SUPPLIED RECORDS =>
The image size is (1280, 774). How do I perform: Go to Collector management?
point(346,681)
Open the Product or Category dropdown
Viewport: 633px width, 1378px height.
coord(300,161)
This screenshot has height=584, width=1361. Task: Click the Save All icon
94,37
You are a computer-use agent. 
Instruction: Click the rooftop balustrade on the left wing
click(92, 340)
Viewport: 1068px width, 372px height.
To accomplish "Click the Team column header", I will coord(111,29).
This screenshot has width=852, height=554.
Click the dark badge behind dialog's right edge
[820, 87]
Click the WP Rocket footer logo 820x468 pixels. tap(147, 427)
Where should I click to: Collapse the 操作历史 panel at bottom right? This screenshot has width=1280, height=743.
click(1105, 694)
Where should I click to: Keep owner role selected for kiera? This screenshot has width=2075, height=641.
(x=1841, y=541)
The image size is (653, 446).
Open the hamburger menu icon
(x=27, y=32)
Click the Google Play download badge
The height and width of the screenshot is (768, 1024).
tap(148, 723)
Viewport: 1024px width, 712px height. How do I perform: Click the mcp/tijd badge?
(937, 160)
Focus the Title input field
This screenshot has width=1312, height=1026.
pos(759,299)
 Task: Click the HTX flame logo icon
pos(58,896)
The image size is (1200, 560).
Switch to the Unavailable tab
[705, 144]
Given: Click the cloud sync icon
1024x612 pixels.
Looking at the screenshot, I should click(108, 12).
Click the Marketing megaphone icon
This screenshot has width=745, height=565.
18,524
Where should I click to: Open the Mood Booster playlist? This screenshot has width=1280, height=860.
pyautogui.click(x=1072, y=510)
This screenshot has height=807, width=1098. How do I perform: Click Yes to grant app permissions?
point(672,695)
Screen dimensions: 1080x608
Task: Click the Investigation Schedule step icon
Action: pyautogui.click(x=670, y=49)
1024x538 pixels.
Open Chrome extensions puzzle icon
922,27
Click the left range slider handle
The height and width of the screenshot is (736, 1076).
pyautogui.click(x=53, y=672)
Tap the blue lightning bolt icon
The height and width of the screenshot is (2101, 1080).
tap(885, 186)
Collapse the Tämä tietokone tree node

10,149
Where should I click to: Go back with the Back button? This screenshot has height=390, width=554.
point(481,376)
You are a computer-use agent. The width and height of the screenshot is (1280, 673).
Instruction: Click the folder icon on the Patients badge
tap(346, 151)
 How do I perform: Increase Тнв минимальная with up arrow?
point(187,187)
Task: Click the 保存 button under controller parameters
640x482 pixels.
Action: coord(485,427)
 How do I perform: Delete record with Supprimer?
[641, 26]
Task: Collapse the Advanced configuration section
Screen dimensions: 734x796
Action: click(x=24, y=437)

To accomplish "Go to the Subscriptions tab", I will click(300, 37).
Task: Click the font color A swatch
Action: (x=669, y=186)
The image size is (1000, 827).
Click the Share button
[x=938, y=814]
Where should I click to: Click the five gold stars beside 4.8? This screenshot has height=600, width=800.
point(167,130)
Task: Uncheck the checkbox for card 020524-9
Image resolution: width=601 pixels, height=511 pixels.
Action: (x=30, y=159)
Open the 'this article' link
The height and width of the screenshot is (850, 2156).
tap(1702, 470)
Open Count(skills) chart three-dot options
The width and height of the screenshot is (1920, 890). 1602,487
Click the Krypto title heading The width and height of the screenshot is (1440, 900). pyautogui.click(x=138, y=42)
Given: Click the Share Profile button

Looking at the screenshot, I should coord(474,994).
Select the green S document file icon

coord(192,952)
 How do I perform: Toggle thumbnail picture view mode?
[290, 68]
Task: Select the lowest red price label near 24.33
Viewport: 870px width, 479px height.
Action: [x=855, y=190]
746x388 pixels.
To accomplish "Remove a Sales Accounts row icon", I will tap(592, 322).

WHAT YOU ARE ASKED TO DO => In the lines above, find each one with "computer" and list it.

REPLY =>
You are a computer-use agent. 
You are a computer-use agent. The width and height of the screenshot is (1280, 673).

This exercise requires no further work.